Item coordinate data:
○ ○ ○ ○ ○

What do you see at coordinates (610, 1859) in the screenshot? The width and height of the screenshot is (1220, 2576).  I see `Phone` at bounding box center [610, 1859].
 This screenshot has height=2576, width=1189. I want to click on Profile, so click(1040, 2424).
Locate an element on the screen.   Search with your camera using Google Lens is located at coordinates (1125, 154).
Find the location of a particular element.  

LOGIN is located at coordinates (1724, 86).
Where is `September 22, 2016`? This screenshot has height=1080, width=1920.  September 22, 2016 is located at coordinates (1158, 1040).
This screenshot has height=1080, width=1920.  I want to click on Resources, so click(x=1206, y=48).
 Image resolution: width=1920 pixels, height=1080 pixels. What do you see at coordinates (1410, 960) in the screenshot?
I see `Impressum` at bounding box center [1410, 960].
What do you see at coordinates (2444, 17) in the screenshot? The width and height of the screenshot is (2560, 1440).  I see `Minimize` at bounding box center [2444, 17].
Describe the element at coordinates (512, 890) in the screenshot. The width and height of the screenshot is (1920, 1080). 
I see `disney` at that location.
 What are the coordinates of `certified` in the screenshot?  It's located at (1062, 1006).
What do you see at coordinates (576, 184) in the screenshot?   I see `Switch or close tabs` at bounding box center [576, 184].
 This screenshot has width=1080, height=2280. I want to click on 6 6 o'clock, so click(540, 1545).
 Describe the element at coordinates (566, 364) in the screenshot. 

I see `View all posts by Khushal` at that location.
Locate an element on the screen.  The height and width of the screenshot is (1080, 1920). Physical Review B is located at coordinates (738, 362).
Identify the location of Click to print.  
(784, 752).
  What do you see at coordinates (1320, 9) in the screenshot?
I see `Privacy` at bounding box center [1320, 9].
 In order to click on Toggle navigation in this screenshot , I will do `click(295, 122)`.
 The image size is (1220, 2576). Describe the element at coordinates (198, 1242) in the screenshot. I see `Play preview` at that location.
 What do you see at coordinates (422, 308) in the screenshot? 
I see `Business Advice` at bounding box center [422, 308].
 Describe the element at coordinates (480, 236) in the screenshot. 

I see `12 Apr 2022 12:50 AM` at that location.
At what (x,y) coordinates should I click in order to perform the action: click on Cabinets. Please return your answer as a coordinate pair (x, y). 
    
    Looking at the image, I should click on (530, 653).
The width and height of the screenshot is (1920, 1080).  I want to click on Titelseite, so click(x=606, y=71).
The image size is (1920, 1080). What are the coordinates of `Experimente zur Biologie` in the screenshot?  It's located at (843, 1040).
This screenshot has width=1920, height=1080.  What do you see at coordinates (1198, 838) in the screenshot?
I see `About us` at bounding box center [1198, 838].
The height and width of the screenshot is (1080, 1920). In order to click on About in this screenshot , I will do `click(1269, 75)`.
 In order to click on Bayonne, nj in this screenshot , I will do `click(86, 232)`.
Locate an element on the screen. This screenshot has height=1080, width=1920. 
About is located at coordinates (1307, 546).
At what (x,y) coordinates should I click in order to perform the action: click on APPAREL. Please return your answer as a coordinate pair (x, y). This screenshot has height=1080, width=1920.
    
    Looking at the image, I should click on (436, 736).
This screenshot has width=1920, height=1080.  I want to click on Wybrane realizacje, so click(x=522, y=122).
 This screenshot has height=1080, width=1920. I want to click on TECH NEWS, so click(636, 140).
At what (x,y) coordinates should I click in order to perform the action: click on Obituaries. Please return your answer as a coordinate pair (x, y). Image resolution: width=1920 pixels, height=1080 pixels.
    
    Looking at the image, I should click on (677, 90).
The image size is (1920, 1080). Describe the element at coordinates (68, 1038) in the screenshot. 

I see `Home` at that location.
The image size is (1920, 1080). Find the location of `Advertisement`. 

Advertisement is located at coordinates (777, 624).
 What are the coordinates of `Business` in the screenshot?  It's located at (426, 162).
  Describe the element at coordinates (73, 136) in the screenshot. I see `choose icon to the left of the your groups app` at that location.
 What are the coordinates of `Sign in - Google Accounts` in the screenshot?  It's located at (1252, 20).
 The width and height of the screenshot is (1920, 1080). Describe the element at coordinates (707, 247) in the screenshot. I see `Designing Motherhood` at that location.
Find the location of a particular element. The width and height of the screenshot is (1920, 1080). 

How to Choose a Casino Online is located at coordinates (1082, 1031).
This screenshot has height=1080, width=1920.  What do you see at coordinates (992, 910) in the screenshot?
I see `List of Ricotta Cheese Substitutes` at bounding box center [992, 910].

○ ○ ○ ○ ○

* [EXERCISE TASK]: Quote all of the data above word for word, line by line.

* [CORRECT ANSWER]:
What do you see at coordinates (610, 1859) in the screenshot? The width and height of the screenshot is (1220, 2576).  I see `Phone` at bounding box center [610, 1859].
 This screenshot has height=2576, width=1189. I want to click on Profile, so click(1040, 2424).
Locate an element on the screen.   Search with your camera using Google Lens is located at coordinates (1125, 154).
Find the location of a particular element.  

LOGIN is located at coordinates (1724, 86).
Where is `September 22, 2016`? This screenshot has height=1080, width=1920.  September 22, 2016 is located at coordinates (1158, 1040).
This screenshot has height=1080, width=1920.  I want to click on Resources, so click(x=1206, y=48).
 Image resolution: width=1920 pixels, height=1080 pixels. What do you see at coordinates (1410, 960) in the screenshot?
I see `Impressum` at bounding box center [1410, 960].
What do you see at coordinates (2444, 17) in the screenshot? The width and height of the screenshot is (2560, 1440).  I see `Minimize` at bounding box center [2444, 17].
Describe the element at coordinates (512, 890) in the screenshot. The width and height of the screenshot is (1920, 1080). 
I see `disney` at that location.
 What are the coordinates of `certified` in the screenshot?  It's located at (1062, 1006).
What do you see at coordinates (576, 184) in the screenshot?   I see `Switch or close tabs` at bounding box center [576, 184].
 This screenshot has width=1080, height=2280. I want to click on 6 6 o'clock, so click(540, 1545).
 Describe the element at coordinates (566, 364) in the screenshot. 

I see `View all posts by Khushal` at that location.
Locate an element on the screen.  The height and width of the screenshot is (1080, 1920). Physical Review B is located at coordinates (738, 362).
Identify the location of Click to print.  
(784, 752).
  What do you see at coordinates (1320, 9) in the screenshot?
I see `Privacy` at bounding box center [1320, 9].
 In order to click on Toggle navigation in this screenshot , I will do `click(295, 122)`.
 The image size is (1220, 2576). Describe the element at coordinates (198, 1242) in the screenshot. I see `Play preview` at that location.
 What do you see at coordinates (422, 308) in the screenshot? 
I see `Business Advice` at bounding box center [422, 308].
 Describe the element at coordinates (480, 236) in the screenshot. 

I see `12 Apr 2022 12:50 AM` at that location.
At what (x,y) coordinates should I click in order to perform the action: click on Cabinets. Please return your answer as a coordinate pair (x, y). 
    
    Looking at the image, I should click on (530, 653).
The width and height of the screenshot is (1920, 1080).  I want to click on Titelseite, so click(x=606, y=71).
The image size is (1920, 1080). What are the coordinates of `Experimente zur Biologie` in the screenshot?  It's located at (843, 1040).
This screenshot has width=1920, height=1080.  What do you see at coordinates (1198, 838) in the screenshot?
I see `About us` at bounding box center [1198, 838].
The height and width of the screenshot is (1080, 1920). In order to click on About in this screenshot , I will do `click(1269, 75)`.
 In order to click on Bayonne, nj in this screenshot , I will do `click(86, 232)`.
Locate an element on the screen. This screenshot has height=1080, width=1920. 
About is located at coordinates (1307, 546).
At what (x,y) coordinates should I click in order to perform the action: click on APPAREL. Please return your answer as a coordinate pair (x, y). This screenshot has height=1080, width=1920.
    
    Looking at the image, I should click on (436, 736).
This screenshot has width=1920, height=1080.  I want to click on Wybrane realizacje, so click(x=522, y=122).
 This screenshot has height=1080, width=1920. I want to click on TECH NEWS, so click(636, 140).
At what (x,y) coordinates should I click in order to perform the action: click on Obituaries. Please return your answer as a coordinate pair (x, y). Image resolution: width=1920 pixels, height=1080 pixels.
    
    Looking at the image, I should click on (677, 90).
The image size is (1920, 1080). Describe the element at coordinates (68, 1038) in the screenshot. 

I see `Home` at that location.
The image size is (1920, 1080). Find the location of `Advertisement`. 

Advertisement is located at coordinates (777, 624).
 What are the coordinates of `Business` in the screenshot?  It's located at (426, 162).
  Describe the element at coordinates (73, 136) in the screenshot. I see `choose icon to the left of the your groups app` at that location.
 What are the coordinates of `Sign in - Google Accounts` in the screenshot?  It's located at (1252, 20).
 The width and height of the screenshot is (1920, 1080). Describe the element at coordinates (707, 247) in the screenshot. I see `Designing Motherhood` at that location.
Find the location of a particular element. The width and height of the screenshot is (1920, 1080). 

How to Choose a Casino Online is located at coordinates (1082, 1031).
This screenshot has height=1080, width=1920.  What do you see at coordinates (992, 910) in the screenshot?
I see `List of Ricotta Cheese Substitutes` at bounding box center [992, 910].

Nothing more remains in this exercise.